Au sein de cette communauté il y a aussi ceux à qui il a été demandé de rendre des services à la communauté. Il y a l'abbé, mais il y a aussi le cellérier, le prieur, l'infirmier, etc. Toutes ces personnes ont droit à un respect, non pas à cause de leurs qualités personnelles (qui peuvent être plus ou moins grandes), mais à cause du service qu'elles sont appelées à rendre. Une société (religieuse ou civile) se respecte lorsqu'elle respecte ceux qui remplissent en elle un service d'autorité, et ne se respecte plus lorsqu'elle ne respecte plus ceux-ci. (On le voit de nos jours dans la société civile).

Il est intéressant de constater que, dans ce domaine, Benoît parle de " justice " et donc de " droit ". Il dit en effet que l'abbé peut, pour de bonnes raisons, modifier le rang de quelqu'un en communauté, soit en le faisant monter plus haut, soit en faisant descendre. Mais il avertit l'abbé de ne pas agir de façon arbitraire et " injustement ".

Benoît prévoit aussi tout un code d'étiquette. Lorsque les frères se rencontrent le plus jeune demande au plus ancien de le bénir. Les frères ne s'appellent pas par leur simple nom, mais ajoutent toujours " frère... ". Les formes d'étiquette changent avec le temps et les cultures. De nos jours, dans plusieurs monastères et dans la plupart des cultures, on s'appelle par son simple nom, sans ajouter de titre. Il y a une façon de le faire qui est désinvolte et une façon de le faire qui implique respect et affection.

On peut, à l'église, au réfectoire ou encore à la salle du chapitre, observer les rangs d'ancienneté ou les modifier pour des raisons pratiques. Tout cela est relatif. L'important est de maintenir l'esprit prévu par la Règle. C'est là un principe général à observer. Toutes les observances de la Règle sont des pratiques ayant une valeur de symbole et expriment quelque chose. Ce qui est le plus important est la réalité symbolisée, qui elle doit être toujours préservée, et non le symbole qui, lui, peut évoluer.

On peut aussi transposer cela dans la vie de l'Ordre tout entier. Lorsqu'on lit la Charte de Charité pour la première fois, on peut être surpris de voir tout le soin mis à établir les règles de préséance entre les abbés lorsqu'ils se réunissent en Chapitre Général ou ailleurs. Ce n'est pas là simple souci de préséance. C'est que nos Pères ont imaginé l'Ordre comme une communauté de communautés. Il doit donc y avoir entre les communautés (en général représentées par leurs abbés) le même type de relation qu'entre les moines au sein d'une communauté. S'il y a un rang entre les communautés, il dépend non pas du nombre de leurs membres, ni de la réputation ou de l'influence de leur abbé dans l'Ordre, mais simplement de leur ordre de fondation ou refondation ou incorporation.

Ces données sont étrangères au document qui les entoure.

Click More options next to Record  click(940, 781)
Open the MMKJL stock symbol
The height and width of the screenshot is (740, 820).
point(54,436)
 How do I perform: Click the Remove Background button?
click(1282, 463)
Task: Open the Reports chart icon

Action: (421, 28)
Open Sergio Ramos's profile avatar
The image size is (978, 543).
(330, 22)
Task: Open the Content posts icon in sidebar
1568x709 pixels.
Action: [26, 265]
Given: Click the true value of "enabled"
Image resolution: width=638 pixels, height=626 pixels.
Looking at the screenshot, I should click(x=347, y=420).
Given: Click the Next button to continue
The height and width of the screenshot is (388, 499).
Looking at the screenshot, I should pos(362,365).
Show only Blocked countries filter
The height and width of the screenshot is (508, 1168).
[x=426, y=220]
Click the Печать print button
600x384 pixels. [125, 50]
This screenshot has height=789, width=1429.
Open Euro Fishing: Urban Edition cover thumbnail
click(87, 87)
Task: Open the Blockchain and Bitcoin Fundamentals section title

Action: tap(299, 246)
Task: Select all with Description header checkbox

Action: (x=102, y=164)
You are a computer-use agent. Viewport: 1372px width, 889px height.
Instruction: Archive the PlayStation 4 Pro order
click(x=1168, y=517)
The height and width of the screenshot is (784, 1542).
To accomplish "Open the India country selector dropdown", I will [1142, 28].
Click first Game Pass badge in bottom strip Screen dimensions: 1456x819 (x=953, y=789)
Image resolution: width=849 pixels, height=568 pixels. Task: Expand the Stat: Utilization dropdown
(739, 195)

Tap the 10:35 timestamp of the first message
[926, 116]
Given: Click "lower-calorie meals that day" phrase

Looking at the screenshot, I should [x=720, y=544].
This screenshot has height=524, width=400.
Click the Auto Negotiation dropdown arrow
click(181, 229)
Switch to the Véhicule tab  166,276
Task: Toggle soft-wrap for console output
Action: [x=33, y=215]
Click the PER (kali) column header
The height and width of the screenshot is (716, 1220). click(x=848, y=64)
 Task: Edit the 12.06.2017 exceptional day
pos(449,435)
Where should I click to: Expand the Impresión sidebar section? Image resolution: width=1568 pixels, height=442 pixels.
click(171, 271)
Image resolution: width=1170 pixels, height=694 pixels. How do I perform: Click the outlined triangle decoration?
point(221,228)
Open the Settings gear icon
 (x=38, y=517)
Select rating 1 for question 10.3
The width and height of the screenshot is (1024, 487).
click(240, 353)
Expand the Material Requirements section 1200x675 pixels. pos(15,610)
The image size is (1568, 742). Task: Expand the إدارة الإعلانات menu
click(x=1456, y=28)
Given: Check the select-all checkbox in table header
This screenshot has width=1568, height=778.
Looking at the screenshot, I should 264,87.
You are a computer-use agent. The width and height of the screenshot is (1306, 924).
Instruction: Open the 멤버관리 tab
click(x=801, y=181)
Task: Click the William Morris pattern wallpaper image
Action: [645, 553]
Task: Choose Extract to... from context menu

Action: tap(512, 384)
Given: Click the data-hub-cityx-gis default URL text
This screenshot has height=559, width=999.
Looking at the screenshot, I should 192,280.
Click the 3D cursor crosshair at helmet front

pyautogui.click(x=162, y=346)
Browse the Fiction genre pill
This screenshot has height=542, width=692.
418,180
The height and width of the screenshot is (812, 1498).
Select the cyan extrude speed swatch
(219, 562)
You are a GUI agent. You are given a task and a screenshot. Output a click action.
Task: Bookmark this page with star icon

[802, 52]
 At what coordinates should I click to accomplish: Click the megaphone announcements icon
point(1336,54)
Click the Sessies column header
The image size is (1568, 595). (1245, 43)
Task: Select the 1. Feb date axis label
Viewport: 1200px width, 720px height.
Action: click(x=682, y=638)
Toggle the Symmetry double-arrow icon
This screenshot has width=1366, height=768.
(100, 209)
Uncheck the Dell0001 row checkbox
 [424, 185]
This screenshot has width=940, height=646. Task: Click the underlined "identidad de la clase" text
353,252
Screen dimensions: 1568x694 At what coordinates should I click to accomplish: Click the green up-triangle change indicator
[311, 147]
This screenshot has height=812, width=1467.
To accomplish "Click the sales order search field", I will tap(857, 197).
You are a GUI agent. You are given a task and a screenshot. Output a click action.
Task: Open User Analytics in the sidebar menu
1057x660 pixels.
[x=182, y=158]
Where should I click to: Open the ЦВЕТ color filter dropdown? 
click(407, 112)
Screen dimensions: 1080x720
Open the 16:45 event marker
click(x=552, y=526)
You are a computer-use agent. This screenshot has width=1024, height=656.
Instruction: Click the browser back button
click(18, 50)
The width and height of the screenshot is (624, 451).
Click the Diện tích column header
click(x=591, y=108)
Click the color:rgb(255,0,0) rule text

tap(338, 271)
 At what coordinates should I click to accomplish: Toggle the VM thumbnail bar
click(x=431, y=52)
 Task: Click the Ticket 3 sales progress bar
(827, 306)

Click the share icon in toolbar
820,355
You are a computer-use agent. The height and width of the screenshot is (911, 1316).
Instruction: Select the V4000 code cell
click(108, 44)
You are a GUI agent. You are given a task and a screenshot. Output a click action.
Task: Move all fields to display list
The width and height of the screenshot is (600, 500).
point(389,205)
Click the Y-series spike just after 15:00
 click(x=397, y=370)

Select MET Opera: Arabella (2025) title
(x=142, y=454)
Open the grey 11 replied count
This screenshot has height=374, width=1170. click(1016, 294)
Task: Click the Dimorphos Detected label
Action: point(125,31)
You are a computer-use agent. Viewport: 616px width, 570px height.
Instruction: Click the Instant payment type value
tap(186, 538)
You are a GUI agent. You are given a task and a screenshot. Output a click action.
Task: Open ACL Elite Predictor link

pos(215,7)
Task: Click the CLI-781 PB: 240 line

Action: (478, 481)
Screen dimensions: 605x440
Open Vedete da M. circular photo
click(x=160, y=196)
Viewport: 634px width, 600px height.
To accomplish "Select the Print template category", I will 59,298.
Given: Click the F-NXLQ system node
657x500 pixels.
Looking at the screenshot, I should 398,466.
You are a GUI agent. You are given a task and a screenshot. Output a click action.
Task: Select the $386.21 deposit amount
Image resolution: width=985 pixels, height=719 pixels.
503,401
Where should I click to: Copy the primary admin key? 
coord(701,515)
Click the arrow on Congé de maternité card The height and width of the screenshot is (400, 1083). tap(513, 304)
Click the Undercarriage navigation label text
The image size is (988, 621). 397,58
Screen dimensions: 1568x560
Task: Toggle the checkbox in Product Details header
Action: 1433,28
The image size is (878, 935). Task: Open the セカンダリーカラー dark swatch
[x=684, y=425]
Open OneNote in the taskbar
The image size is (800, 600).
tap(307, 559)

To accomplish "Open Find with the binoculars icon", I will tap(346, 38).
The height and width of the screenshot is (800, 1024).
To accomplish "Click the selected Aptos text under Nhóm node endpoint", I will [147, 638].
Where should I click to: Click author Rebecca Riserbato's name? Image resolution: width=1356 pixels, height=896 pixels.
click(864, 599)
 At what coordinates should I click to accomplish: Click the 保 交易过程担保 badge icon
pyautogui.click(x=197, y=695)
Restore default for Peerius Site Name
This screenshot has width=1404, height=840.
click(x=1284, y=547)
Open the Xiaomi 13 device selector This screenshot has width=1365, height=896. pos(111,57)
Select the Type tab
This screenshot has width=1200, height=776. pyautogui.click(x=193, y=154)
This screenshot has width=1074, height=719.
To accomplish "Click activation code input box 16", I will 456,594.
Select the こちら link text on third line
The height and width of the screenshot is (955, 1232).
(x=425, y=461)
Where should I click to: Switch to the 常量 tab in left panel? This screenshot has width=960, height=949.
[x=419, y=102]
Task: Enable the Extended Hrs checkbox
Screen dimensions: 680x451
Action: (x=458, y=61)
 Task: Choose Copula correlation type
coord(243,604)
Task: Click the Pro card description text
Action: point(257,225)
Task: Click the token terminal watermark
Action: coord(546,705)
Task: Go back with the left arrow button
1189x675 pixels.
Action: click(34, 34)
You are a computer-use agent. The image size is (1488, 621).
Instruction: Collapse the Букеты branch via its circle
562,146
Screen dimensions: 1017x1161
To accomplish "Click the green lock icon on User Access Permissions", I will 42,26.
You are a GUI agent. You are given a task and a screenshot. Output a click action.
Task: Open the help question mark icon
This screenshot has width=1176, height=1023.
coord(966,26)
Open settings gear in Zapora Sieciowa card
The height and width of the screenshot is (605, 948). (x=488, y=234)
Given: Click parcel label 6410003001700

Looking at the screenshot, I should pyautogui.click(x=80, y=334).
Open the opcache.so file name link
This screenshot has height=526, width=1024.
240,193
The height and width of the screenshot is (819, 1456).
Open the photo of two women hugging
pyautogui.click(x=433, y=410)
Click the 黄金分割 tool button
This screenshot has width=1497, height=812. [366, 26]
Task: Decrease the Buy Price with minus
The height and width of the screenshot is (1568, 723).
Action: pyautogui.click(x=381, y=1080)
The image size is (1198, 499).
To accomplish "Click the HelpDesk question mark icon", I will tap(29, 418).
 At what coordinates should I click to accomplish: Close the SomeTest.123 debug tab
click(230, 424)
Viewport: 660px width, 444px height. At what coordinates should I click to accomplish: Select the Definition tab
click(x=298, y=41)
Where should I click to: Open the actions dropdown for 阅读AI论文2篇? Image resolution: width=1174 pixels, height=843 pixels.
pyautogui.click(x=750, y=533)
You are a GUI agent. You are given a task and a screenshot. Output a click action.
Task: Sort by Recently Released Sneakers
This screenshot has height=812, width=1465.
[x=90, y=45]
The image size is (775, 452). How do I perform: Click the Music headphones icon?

En ce sens la vie monastique va à contre courant des conventions sociales des sociétés actuelles, au moins en Occident, où l'appartenance à la noblesse ou la petite noblesse ne signifie plus grand chose, mais où de nouvelles classes sociales se sont constituées en fonction de la richesse accumulée ou du salaire attaché à la profession. Il va aussi à l'encontre de certaines coutumes ecclésiastiques selon lesquelles des titres honorifiques sont conférés indépendamment des services assumés.